Me da las gracias entre suspiros y cuelga el teléfono, mientras yo me acerco de nuevo a mis dos acompañantes.

– Estamos invitados mañana por la noche -me dice Adrianí-. La señora Kurtidu nos invita a cenar a su casa.

– No quisiéramos molestarla -me apresuro a decir para guardar las apariencias.

– No es ninguna molestia. Zeodosis, mi marido, volvió ayer de

Alemania y nos encantará cenar con ustedes, así él también podrá conocerles. Vendrán también unos amigos.

– No se olvide de darnos la dirección -le recuerda Adrianí.

– No es necesario. Zeodosis pasará a recogerles cuando salga del trabajo. ¿Les parece bien a las ocho?

– Estupendo -asegura Adrianí.

El barco ya ha emprendido el camino de regreso. Avanza lentamente a lo largo de la costa, entre barcas pesqueras con pescadores que pescan de dos en dos. Un poco más abajo se acerca al castillo grande de la costa europea.

La llamada de Murat llega, por fin, cuando nos acercamos al barrio de Arnavutkóy y ya puedo distinguir desde el barco la taberna Efzalía, donde cenamos días atrás.

– Any news? -pregunto sin molestarme en disimular mi angustia.

– No news, good news -responde él riéndose.

– ¿Qué significa esto? ¿Todavía no les habéis localizado?

– Les localizamos. Se trata de la familia Taifur. Ya no viven en Cihangir, sino lejos del centro, en un distrito que se llama Eséntepe.

– ¿Y?

– Parece que no ha pasado nada. Preguntamos en la comisaría del distrito, pero no les constaba ninguna denuncia. Por lo tanto, hemos de suponer que María no se acercó a ellos o que todavía no los ha localizado. En todo caso, ordené a la policía local que vigilara el edificio discretamente y que, si aparece una vieja que obedece a la descripción de María Jambu, la detengan enseguida.

– Entonces, aún no has hablado con la familia.

– No. Pensaba ir a verles contigo. Aunque me has contado lo que te dijo la griega, prefiero que estés presente, porque conoces la historia mejor que yo y tal vez repares en algo que a mí pudiera pasárseme por alto. ¿Dónde estás ahora?

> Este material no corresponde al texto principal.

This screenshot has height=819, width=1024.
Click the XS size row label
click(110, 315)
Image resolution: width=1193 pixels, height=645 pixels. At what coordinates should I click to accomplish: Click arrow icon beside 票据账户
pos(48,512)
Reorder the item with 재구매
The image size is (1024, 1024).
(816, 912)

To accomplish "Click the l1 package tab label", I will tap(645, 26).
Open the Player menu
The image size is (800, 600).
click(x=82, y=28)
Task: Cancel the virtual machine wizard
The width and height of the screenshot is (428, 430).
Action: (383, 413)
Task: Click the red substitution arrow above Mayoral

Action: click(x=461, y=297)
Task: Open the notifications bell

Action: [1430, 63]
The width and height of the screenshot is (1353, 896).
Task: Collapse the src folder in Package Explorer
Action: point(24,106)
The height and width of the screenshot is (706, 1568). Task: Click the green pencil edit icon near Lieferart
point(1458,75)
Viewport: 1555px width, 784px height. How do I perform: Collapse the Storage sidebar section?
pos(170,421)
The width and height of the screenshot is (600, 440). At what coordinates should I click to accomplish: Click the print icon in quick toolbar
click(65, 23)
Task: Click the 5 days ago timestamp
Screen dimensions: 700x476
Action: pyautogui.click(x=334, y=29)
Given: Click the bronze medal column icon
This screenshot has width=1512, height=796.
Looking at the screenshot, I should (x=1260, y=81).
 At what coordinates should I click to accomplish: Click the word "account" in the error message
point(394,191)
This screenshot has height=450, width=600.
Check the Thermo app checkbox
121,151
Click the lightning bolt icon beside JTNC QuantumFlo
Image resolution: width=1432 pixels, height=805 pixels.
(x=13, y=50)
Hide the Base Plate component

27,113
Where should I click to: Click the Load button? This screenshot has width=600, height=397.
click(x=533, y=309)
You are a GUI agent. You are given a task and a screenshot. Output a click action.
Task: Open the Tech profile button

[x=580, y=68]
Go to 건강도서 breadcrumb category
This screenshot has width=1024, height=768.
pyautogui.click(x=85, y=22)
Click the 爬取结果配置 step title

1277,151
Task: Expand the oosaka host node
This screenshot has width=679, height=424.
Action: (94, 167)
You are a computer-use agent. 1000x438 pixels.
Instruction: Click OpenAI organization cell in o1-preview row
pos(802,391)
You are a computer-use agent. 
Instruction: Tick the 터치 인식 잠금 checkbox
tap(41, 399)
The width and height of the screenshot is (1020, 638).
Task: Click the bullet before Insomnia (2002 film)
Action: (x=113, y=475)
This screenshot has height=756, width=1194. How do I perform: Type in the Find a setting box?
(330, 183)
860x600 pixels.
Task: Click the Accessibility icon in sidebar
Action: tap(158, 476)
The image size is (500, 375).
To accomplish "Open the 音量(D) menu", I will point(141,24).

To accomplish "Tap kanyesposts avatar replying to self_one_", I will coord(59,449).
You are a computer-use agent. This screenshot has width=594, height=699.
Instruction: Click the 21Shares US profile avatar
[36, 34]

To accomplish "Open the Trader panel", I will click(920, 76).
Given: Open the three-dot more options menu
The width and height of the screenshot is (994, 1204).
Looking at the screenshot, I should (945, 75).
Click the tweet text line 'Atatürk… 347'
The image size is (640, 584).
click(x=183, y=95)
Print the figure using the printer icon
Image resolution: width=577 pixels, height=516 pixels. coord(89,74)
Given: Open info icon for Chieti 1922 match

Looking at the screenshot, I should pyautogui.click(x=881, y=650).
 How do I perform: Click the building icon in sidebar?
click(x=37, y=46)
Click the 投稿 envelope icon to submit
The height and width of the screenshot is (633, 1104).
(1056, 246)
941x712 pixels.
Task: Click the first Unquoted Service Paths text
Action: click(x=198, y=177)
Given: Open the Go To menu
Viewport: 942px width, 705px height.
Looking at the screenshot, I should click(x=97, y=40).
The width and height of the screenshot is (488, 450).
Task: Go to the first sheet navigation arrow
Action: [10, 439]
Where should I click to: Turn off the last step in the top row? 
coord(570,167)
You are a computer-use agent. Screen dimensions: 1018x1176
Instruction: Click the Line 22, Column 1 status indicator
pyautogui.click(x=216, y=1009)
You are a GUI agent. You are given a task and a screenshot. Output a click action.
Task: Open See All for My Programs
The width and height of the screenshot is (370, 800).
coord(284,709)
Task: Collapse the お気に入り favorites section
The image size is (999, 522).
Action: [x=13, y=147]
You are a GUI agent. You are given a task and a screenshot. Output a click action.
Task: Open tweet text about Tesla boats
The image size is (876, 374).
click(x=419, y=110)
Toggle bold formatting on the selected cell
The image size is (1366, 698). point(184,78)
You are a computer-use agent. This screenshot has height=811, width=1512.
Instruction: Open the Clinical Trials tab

– Dando una vuelta por el Bósforo. -Miro hacia la orilla, en busca del rótulo más próximo al barco-. Nos encontramos en un lugar que se llama Arnavutkóy y nos dirigimos de vuelta al puerto.

– Muy bien, voy hacia el muelle con un coche patrulla. Si llegas antes que yo, espérame.

Vuelvo aliviado a mi asiento. Ahora que estoy más tranquilo, puedo disfrutar de las vistas y la brisa del mar, aunque sólo sea en el viaje de regreso.